The committee recommended utilizing some of the revenues from a legal sports betting market to fund “problem gambling resources.” The report also described measures, such as restricting the use of credit cards and requiring operators to build dollar limits and breaks into their platforms, meant to encourage “responsible gaming.”

Nationally and locally, gambling operators have undertaken significant lobbying to advance the effort to legalize sports betting. DraftKings, FanDuel and BetMGM — three major, nationwide sports betting platforms — have retained lobbyists in Montpelier for years. Recently, the three companies joined forces, alongside sports teams and other interest groups, to form the Alexandria, Virginia-based Sports Betting Alliance, which operates nationwide.

During the most recent legislative biennium, the Sports Betting Alliance retained MMR, a Montpelier-based firm, to represent its interests under the golden dome. According to lobbying disclosures filed with the Vermont Secretary of State’s Office, the alliance spent nearly $29,000 on lobbyists in the state in 2022, while DraftKings, FanDuel and BetMGM individually spent roughly $65,000 apiece over the full biennium.

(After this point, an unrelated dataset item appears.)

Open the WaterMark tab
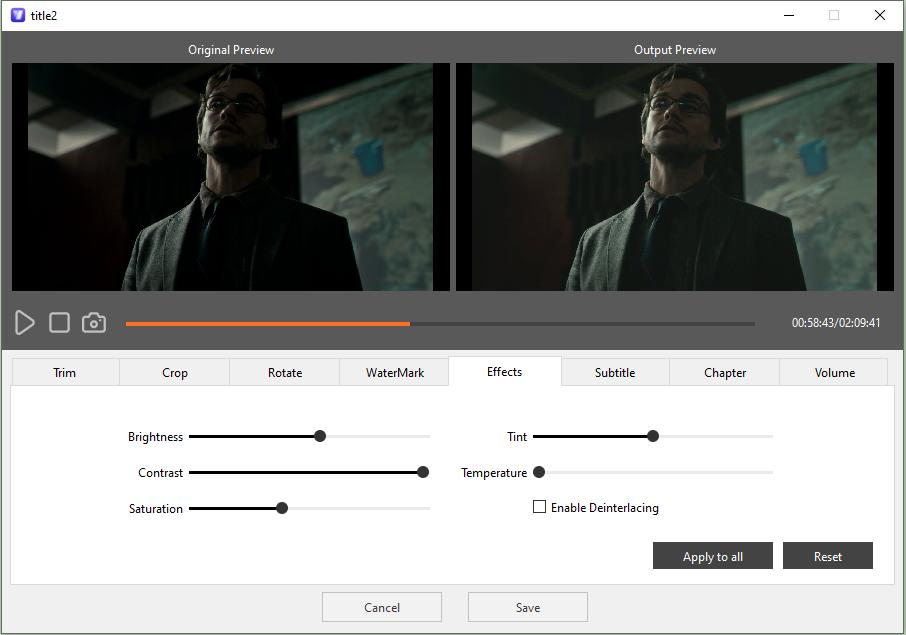 coord(394,372)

The state revenue potentially on the table from a Vermont sports betting market isn’t game-changing, but it’s not nothing. The committee reported that even in states with some of the highest per-capita sports betting revenue numbers, the totals were miniscule in comparison to the state’s total operating budget, and by and large not sizable enough to support major programs.

Take neighboring New Hampshire, where sports betting revenues go into the state’s education trust fund. In the 2022 fiscal year, sports betting revenues accounted for roughly 1% of the state’s $1.09 billion education fund, the committee wrote. Sports betting revenues made up less than 10% of the state’s total lottery revenues that same year, the report found.

And in the high-population state of New Jersey, sports gambling revenues amounted to more than $50 million in 2020 — a blip on the radar for a state with a $40 billion general fund and population more than 14 times that of Vermont’s.

“Even in the highest revenue per capita states, the revenues are not suitable to support major programs,” the committee wrote.

The committee declined to propose a tax rate for a program, should it pass, in its report. At a committee meeting on Tuesday, Sen. Kesha Ram Hinsdale, D-Chittenden, said the committee didn’t want to accidentally “lowball” the state in doing so. The committee did write in its report that it found from studying other states with programs in place, “higher tax rates do not result in higher costs for gamblers, as they might with more traditional taxes.”

Without a proposed tax rate, the state’s joint fiscal office was unable to estimate how much revenue sports betting could generate for Vermont.

“JFO’s work for this report focused on creating a model for sports betting that is flexible and can give legislators a range of possible revenue outcomes depending upon the final legal framework,” the report said.